Fallen Angels

by: Walter Dean Myers

Key Facts

Main ideas Key Facts

full title  · Fallen Angels

author  · Walter Dean Myers

type of work  · Novel

genre  · Coming-of-age story; historical fiction; war fiction

language  · English

time and place written  · 1988; Jersey City, New Jersey.

date of first publication  · 1988

publisher  · Scholastic Inc.

narrator  · Richie Perry, a young African-American soldier in the Vietnam War

point of view  · Richie tells the story in the first person, giving us immediate, intimate access to his thoughts and feelings as the action unfolds.

tone  · Richie speaks with immediacy and poignancy, baring his innermost fears and thoughts. He filters the action of the novel through the medium of these emotions and ideas.

tense  · Past

setting (time)  · Several months in 1967 and 1968

setting (place)  · Vietnam

protagonist  · Richie Perry

major conflict  · Richie struggles to come to terms with the grim reality of war, which contradicts the myths about war that he believed going into it.
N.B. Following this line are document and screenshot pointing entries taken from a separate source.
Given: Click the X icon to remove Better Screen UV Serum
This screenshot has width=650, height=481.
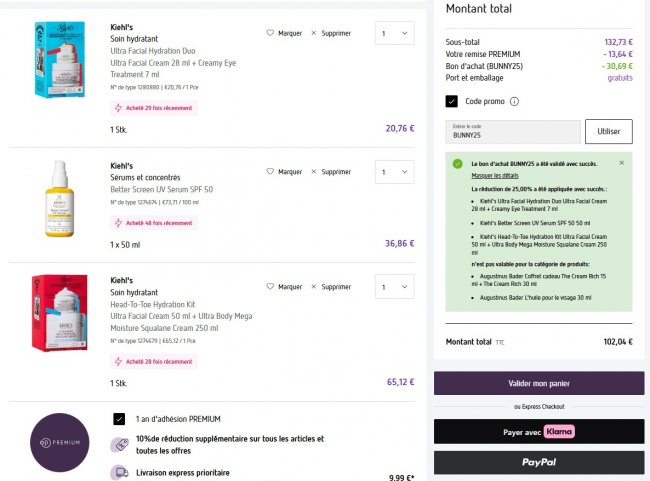Looking at the screenshot, I should tap(314, 172).
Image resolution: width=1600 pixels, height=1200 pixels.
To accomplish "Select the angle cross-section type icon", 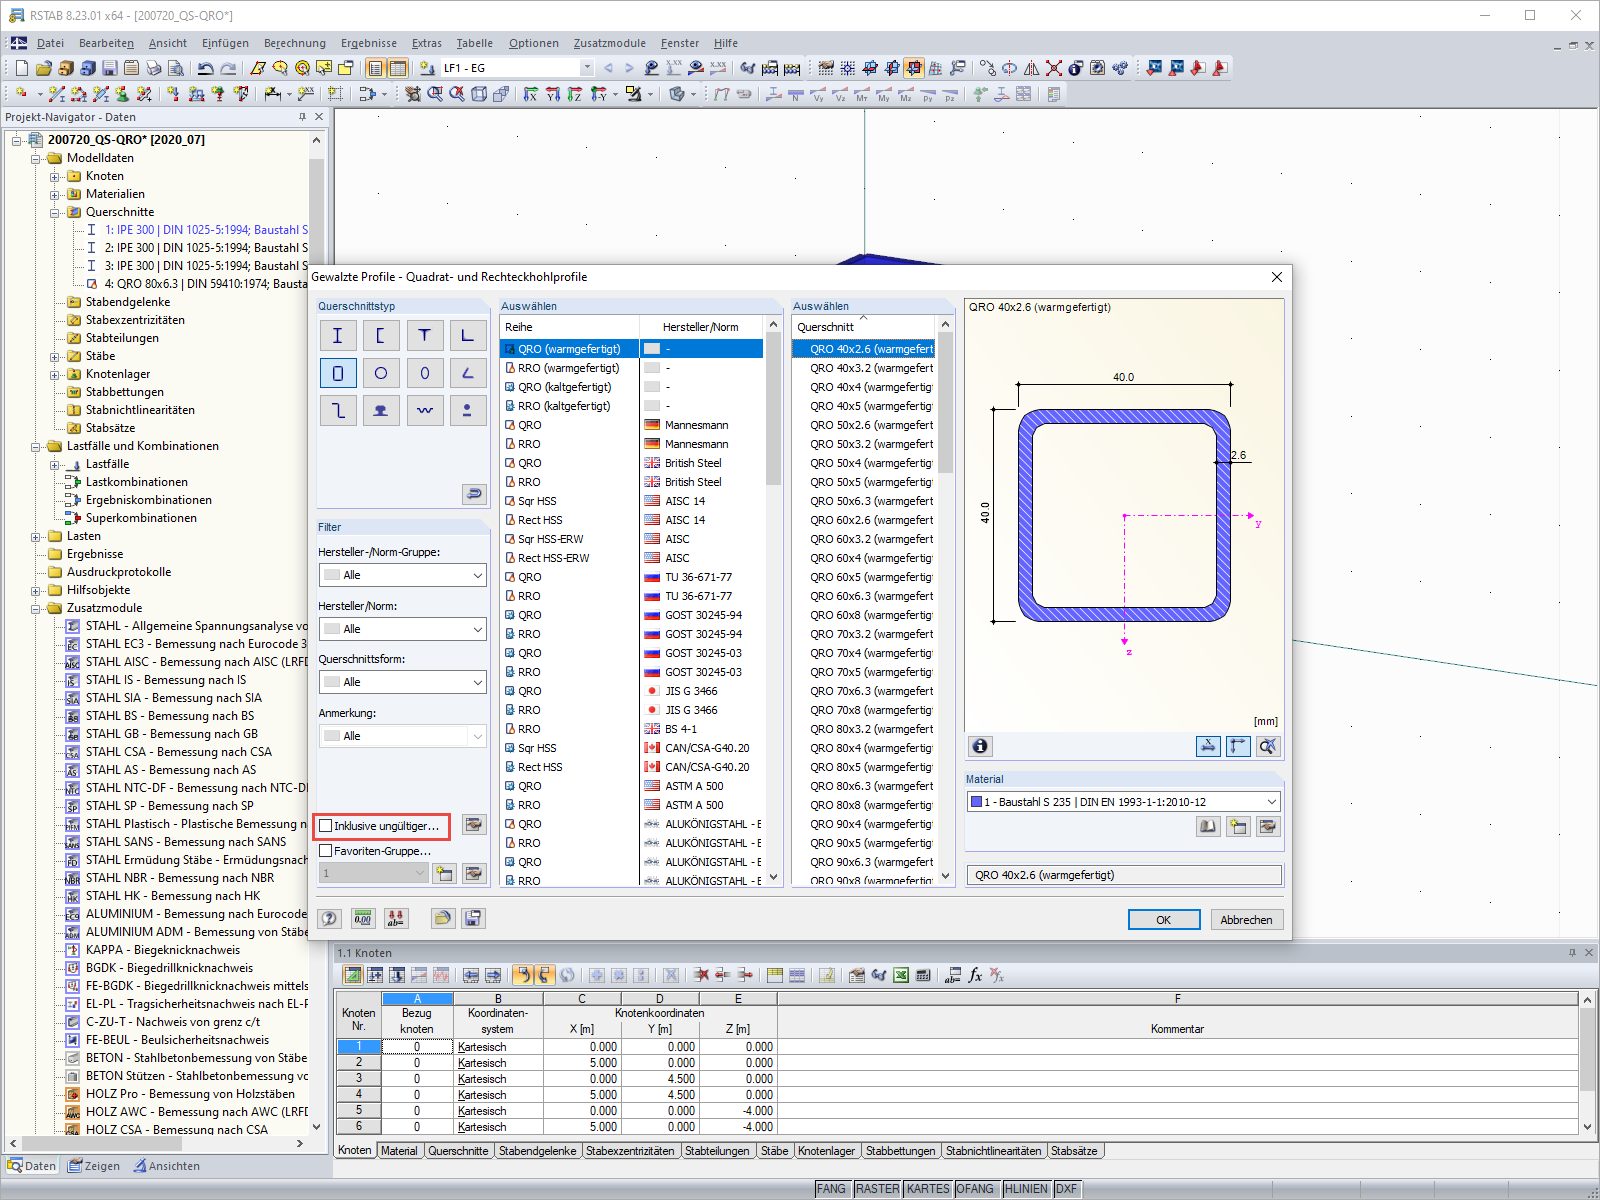I will [x=468, y=335].
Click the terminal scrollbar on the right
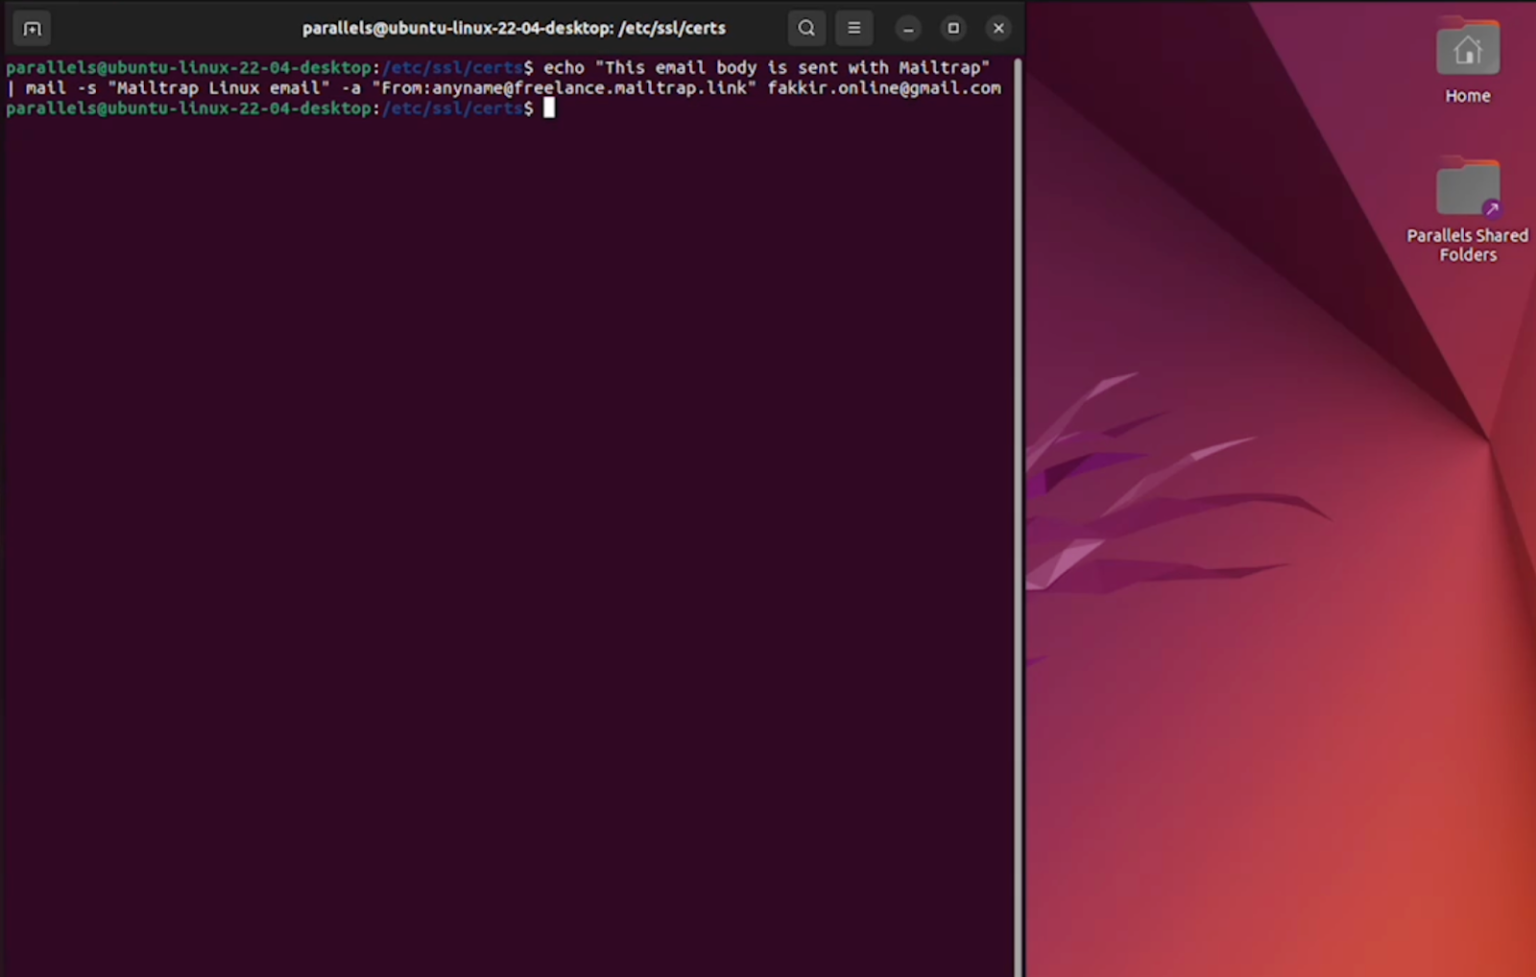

rising action  · Richie’s enlistment in the army to escape a bleak future; the misplacement of Richie’s medical file, and his resulting assignment to Vietnam; Richie’s burgeoning friendship with Peewee, Jenkins, and Johnson; the soldiers’ journey to their camp near Chu Lai.

climax  · Richie’s success in drafting a truthful letter to his brother that discusses honestly the unromantic and gruesome nature of combat.

falling action  · The poorly planned mission on which the squad is sent; Peewee and Richie’s separation from the rest of the squad; Peewee and Richie’s quick thinking to save the lives of Monaco and the rest of the squad; Peewee’s and Richie’s getting wounded in the battle.

themes  · The loss of innocence; the unromantic reality of war; the moral ambiguity of war

motifs  · Race; friendship; heroism

symbols  · Richie’s letters home; the lost dog tags; war movies

foreshadowing  · The army’s failure to process Richie’s medical file properly hints that Richie will not receive a medical discharge and will have to fight; the army’s bureaucratic mix-up at the airport in Osaka previews the general chaos of war and the ineffectiveness of trying to control that chaos.